Many of my senior clients see joint ownership of all their assets (such as investment accounts, bank accounts and real estate) as a cheap and easy way to avoid probate since joint property passes automatically to the joint owner at death. They feel that joint ownership can also be an easy way to plan for incapacity since the joint owner has the immediate ability to pay bills and manage investments. These are all true benefits of joint ownership, but there are a number of potential drawbacks that I feel greatly outweigh the benefits.
The first drawback is that there’s an inherit risk involved. You need to remember that each joint owner of each account has complete access and the ability to use the funds for their own purposes. It wouldn’t be the first time that I’ve seen children who are caring for their parents take money in payment without first making sure that their siblings are all on board. Or worse, they use the money for their own purposes. In addition, the funds are available to the creditors of all joint owners (such as in bankruptcy or in a lawsuit) and could be considered as belonging to all joint owners should they apply for public benefits or financial aid.
Another drawback is that there may end up a very inequitable distribution in the end. If you have one or more children on certain accounts, but not all children, at your death some children may end up inheriting more than the others. While you may expect that all of the children will share equally, and often they do, there’s no guarantee. Having several different children on different accounts becomes extremely difficult and confusing. You have to constantly work to make sure the accounts are all at the same level, and there are no guarantees that this constant attention will work, especially if funds need to be drawn down to pay for care.
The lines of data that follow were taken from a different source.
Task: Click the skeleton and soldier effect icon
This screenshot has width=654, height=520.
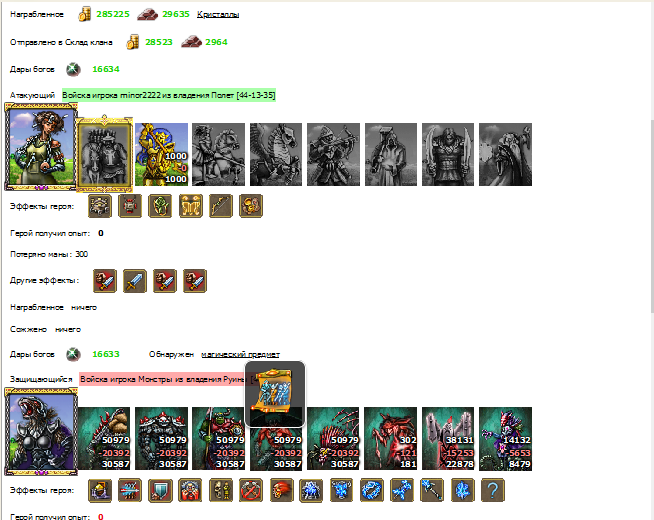Action: (x=221, y=490)
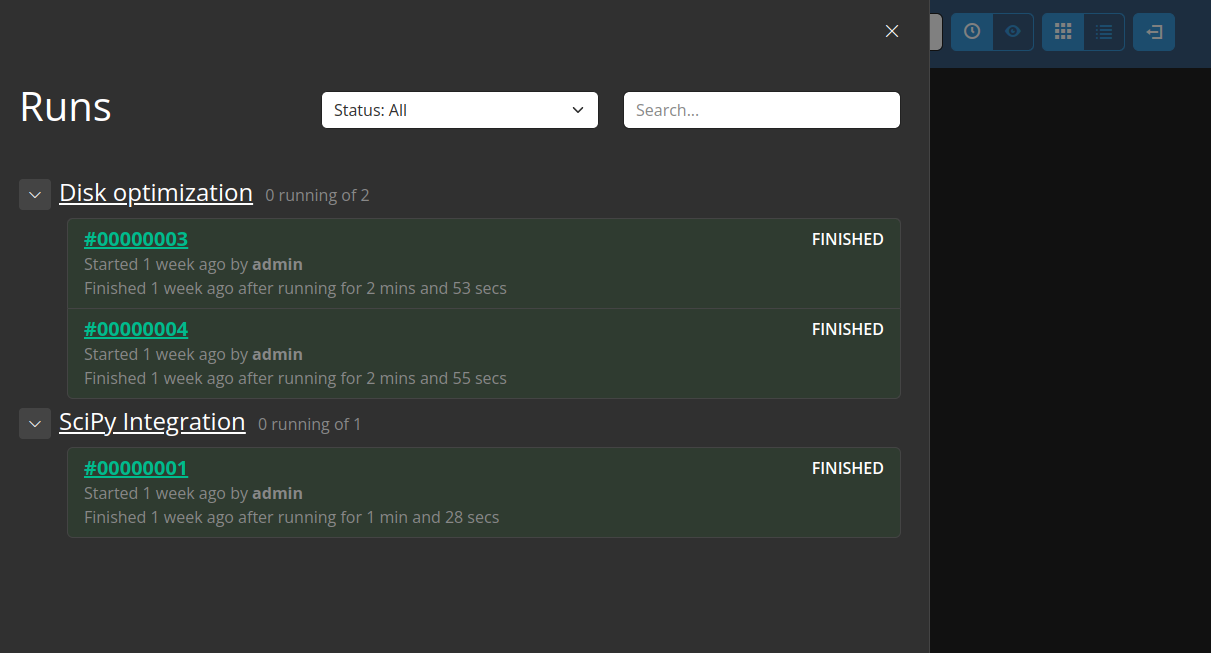Open the Status: All dropdown

(x=460, y=110)
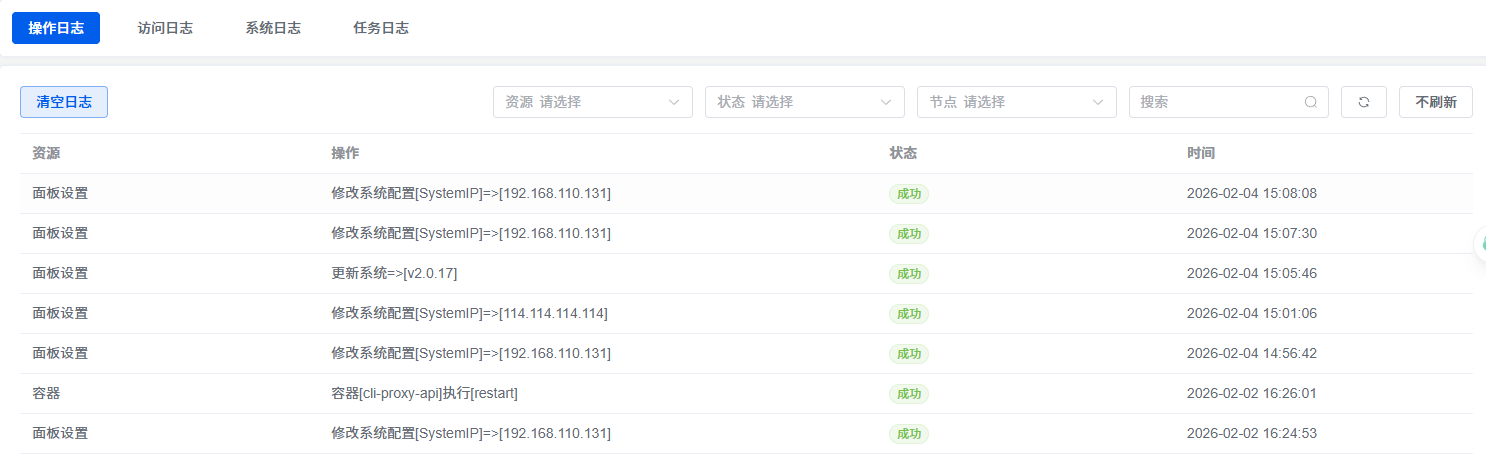
Task: Expand the 状态 filter dropdown
Action: tap(804, 102)
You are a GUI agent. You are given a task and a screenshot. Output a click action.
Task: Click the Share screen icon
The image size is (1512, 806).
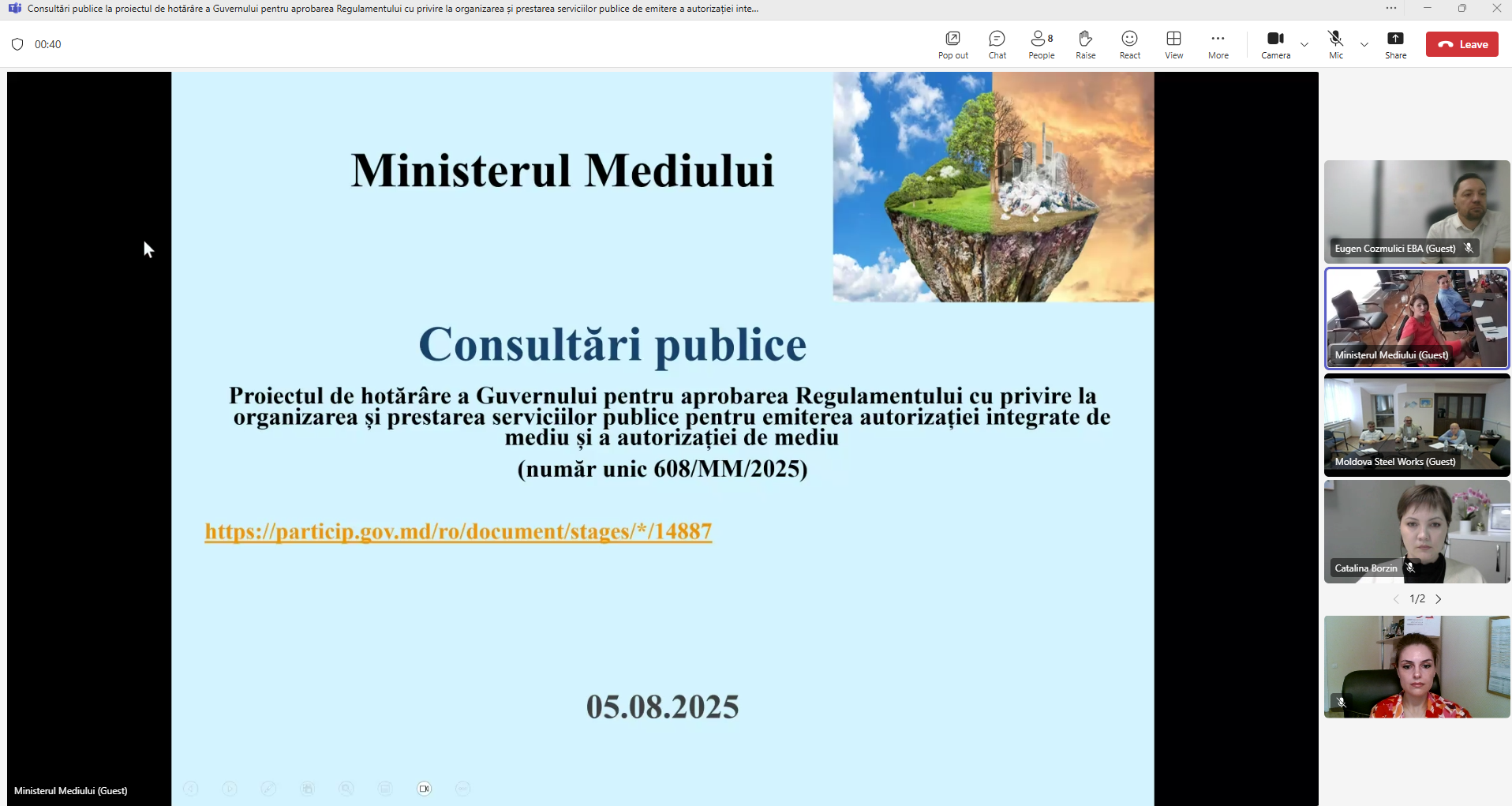point(1395,44)
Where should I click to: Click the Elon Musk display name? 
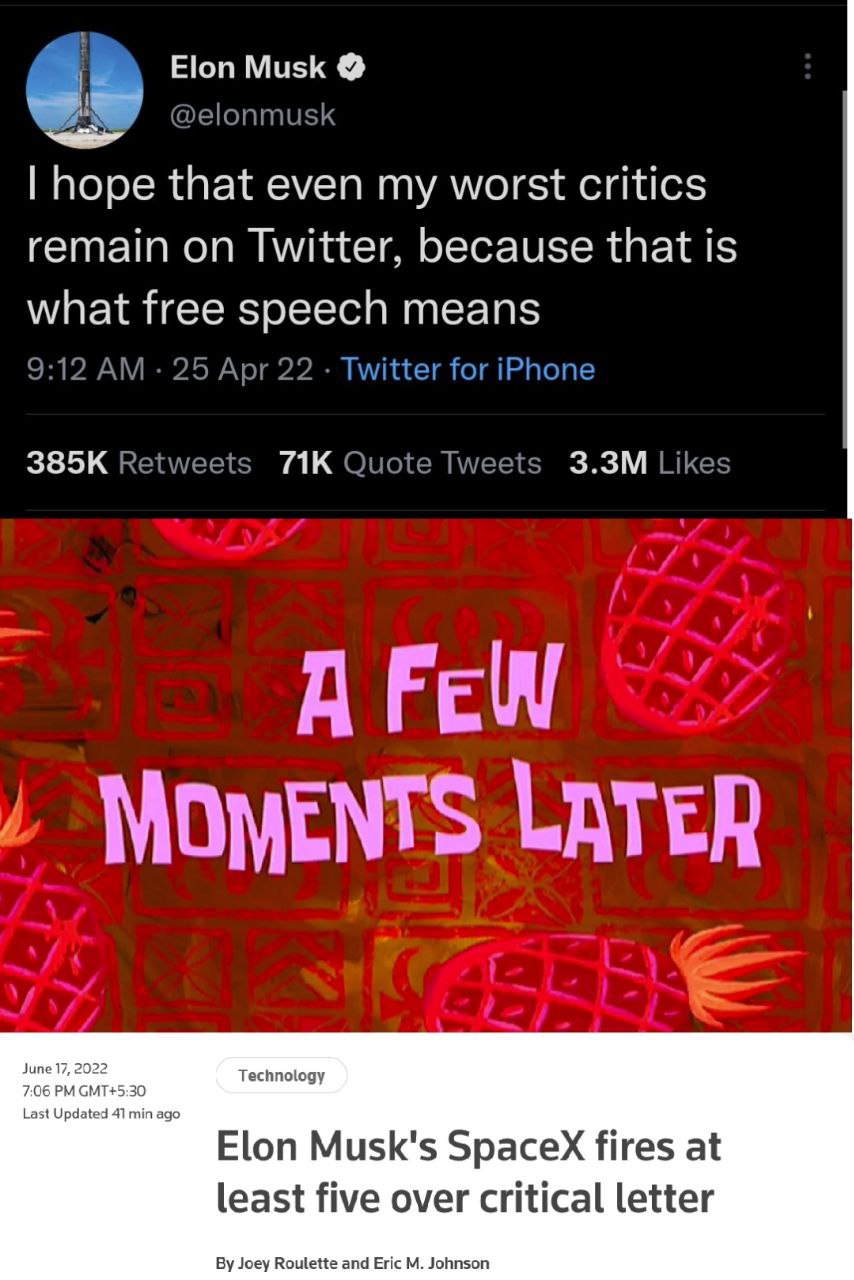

Further, as silly as it sounds, you need to expect the unexpected. A system based on joint accounts can really become a mess if a child passes away before the parent. Take the example of someone putting their house in joint names (with rights of survivorship) with her son to avoid probate and Medicaid’s estate recovery claim. If the son died unexpectedly, the daughter‑in‑law or grandchildren would be left with only a small piece of what they were supposed to get. This non-probate asset just became a probate asset and would be (typically) divided up as per the Will, between all the children.
I will admit that joint accounts do typically work well in two situations. First, when you have just one child and everything is to go to him, joint accounts can be a simple way to provide for succession and asset management. It has some of the risks described above, but for many clients the risks are outweighed by the convenience of joint accounts.
Second, it can be useful to put one or more children on your checking account to pay customary bills and to have access to funds in the event of incapacity or death. Since these working accounts usually do not consist of the bulk of your estate, the risks listed above are relatively minor. I actually recommend this quite often to clients as banks prefer working with a joint account holder than a person with a power of attorney for everyday transactions.
For the rest of your assets, Wills, trusts and durable powers of attorney are much better planning tools. They do not put your assets at risk. They provide that your estate will be distributed according to your wishes, without constantly reassessing account values in the event of a child’s incapacity or death, and they provide for much simpler asset management in the event of your incapacity.